## INFORMATION PROVIDED:
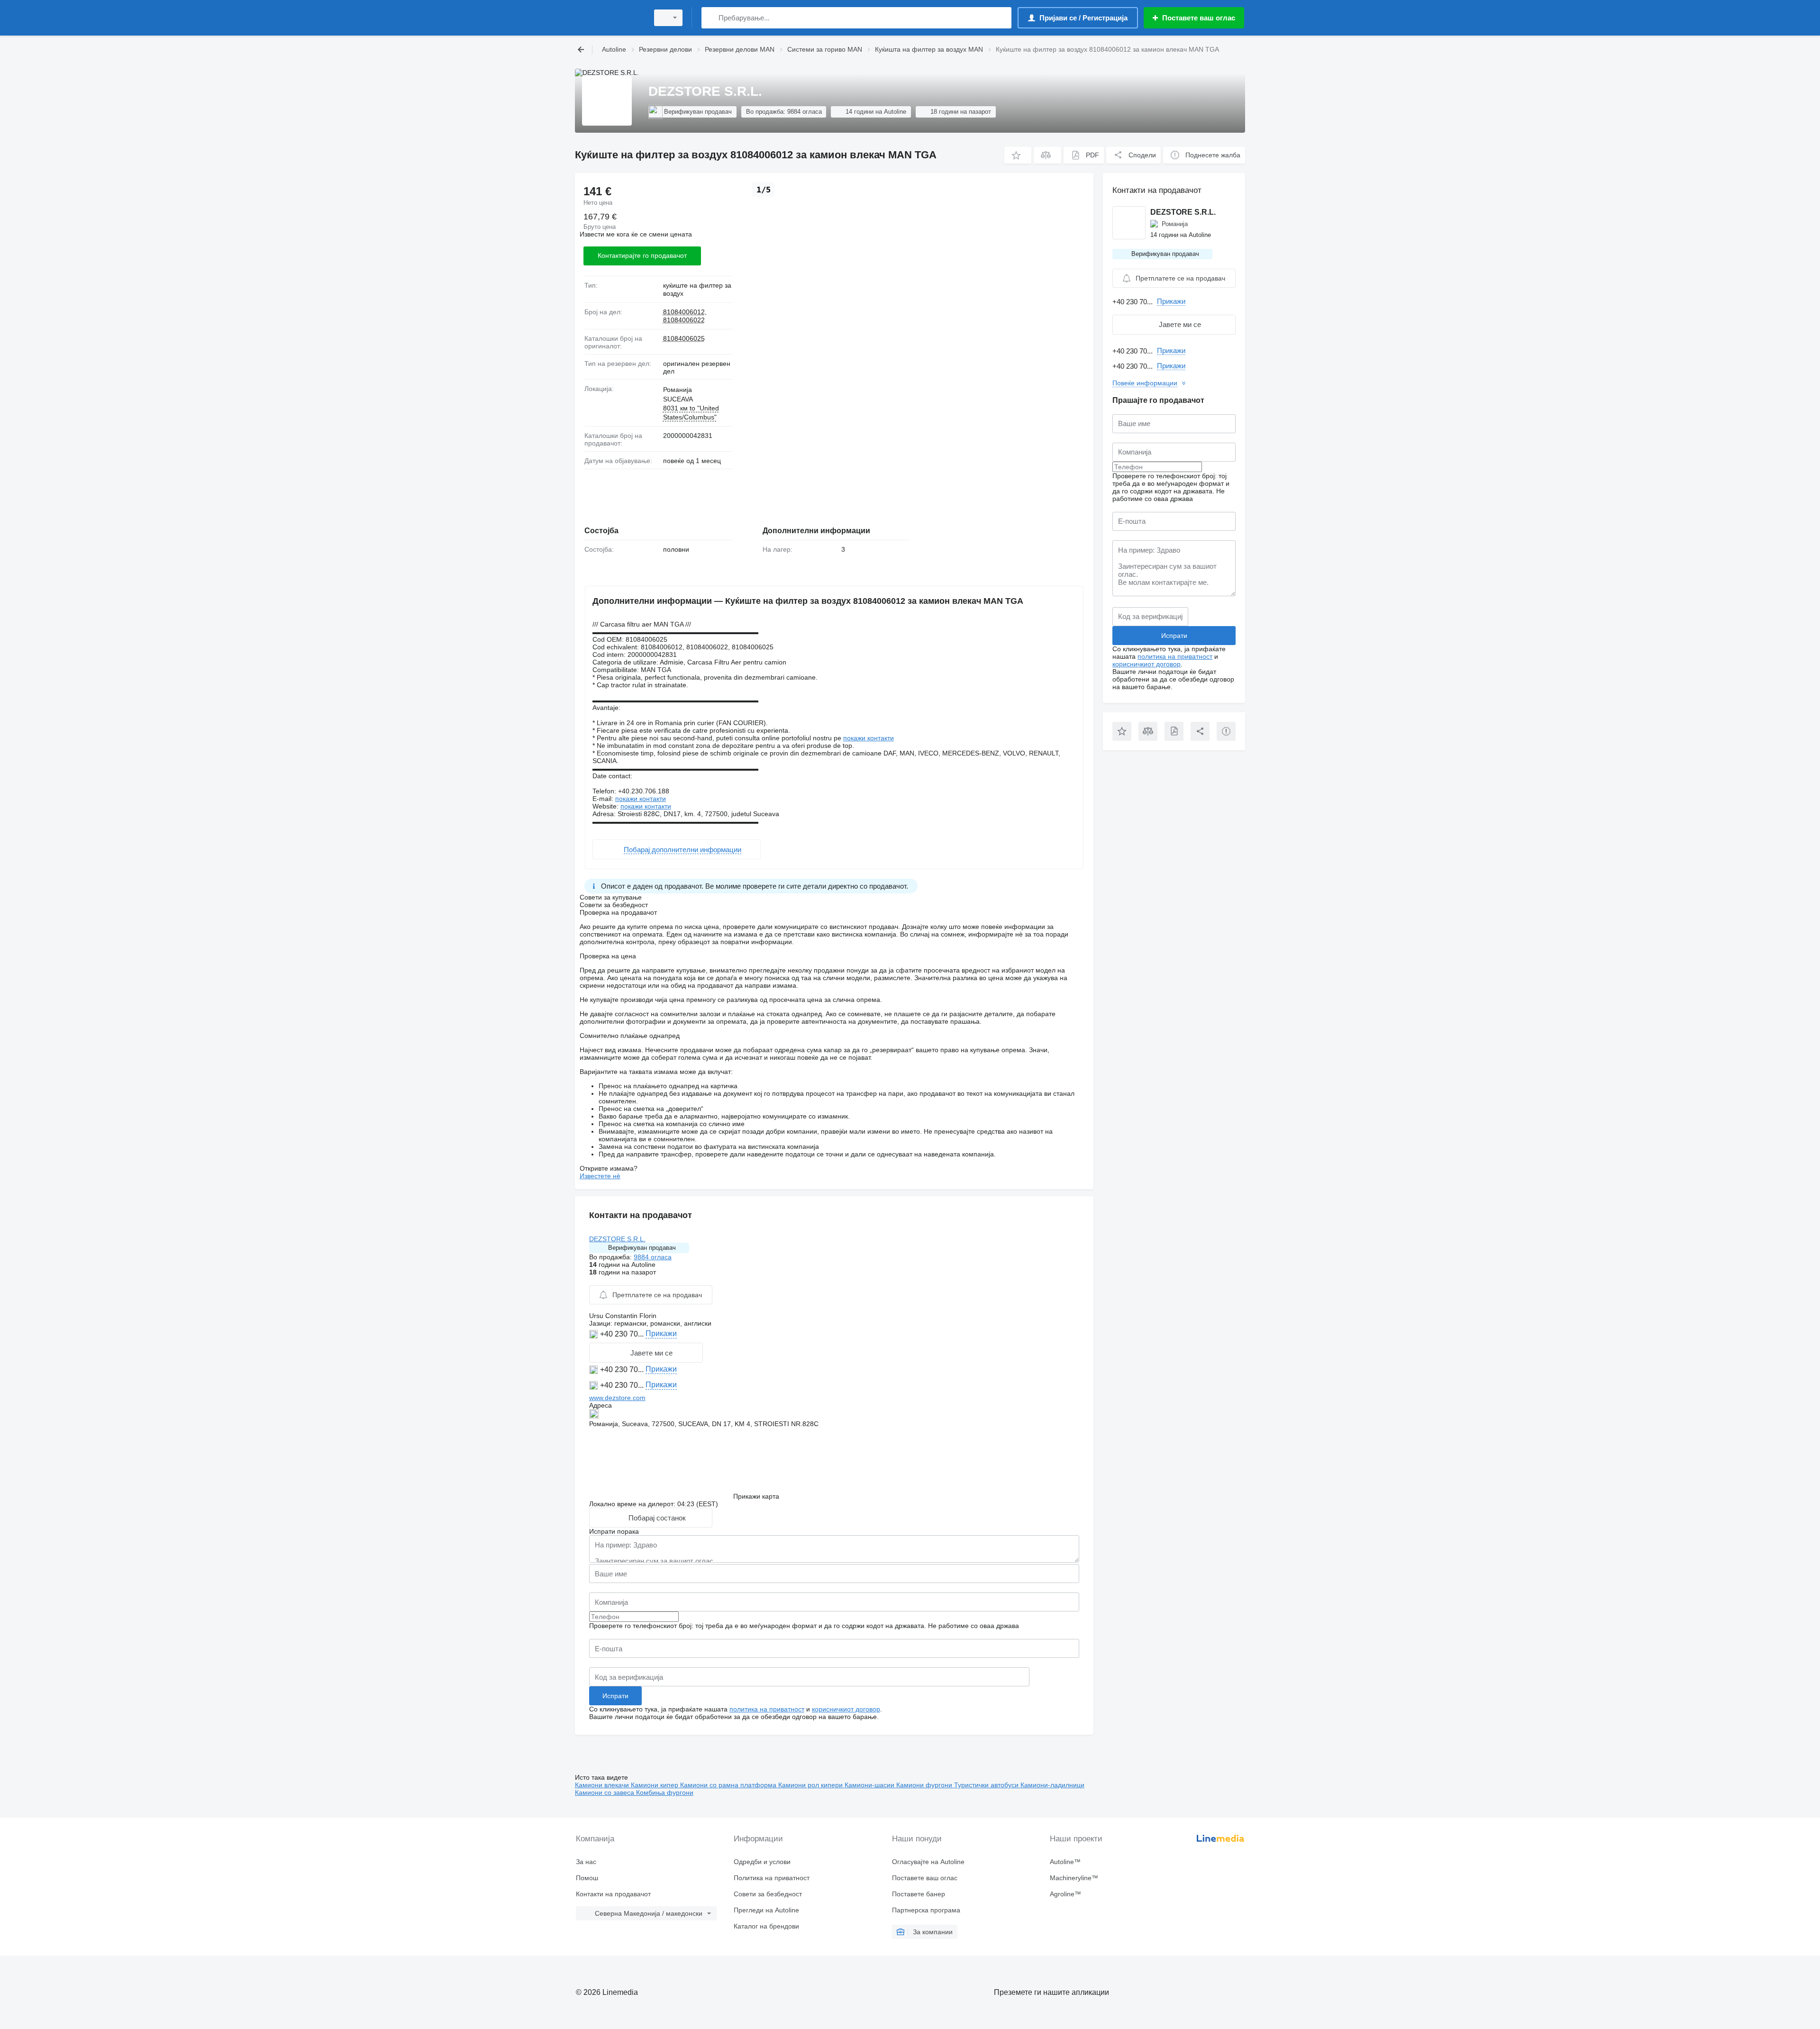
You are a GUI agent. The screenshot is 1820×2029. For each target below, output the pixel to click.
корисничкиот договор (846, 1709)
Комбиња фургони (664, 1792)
---
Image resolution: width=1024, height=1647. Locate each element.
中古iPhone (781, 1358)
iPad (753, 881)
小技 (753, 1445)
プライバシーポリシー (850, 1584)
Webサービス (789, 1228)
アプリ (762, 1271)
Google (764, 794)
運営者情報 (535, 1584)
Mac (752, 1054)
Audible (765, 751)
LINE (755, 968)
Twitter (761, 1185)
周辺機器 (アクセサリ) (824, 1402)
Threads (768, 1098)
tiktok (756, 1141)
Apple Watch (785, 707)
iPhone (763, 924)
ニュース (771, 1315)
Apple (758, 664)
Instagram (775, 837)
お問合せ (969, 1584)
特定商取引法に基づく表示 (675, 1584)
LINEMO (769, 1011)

## WHAT YOU SHOULD DO:
Given the records above, restate word for word only the lines starting at the one with "運営者情報 (535, 1584)" and ending at the one with "お問合せ (969, 1584)".

## RESPONSE BELOW:
運営者情報 (535, 1584)
Mac (752, 1054)
Audible (765, 751)
LINE (755, 968)
Twitter (761, 1185)
周辺機器 (アクセサリ) (824, 1402)
Threads (768, 1098)
tiktok (756, 1141)
Apple Watch (785, 707)
iPhone (763, 924)
ニュース (771, 1315)
Apple (758, 664)
Instagram (775, 837)
お問合せ (969, 1584)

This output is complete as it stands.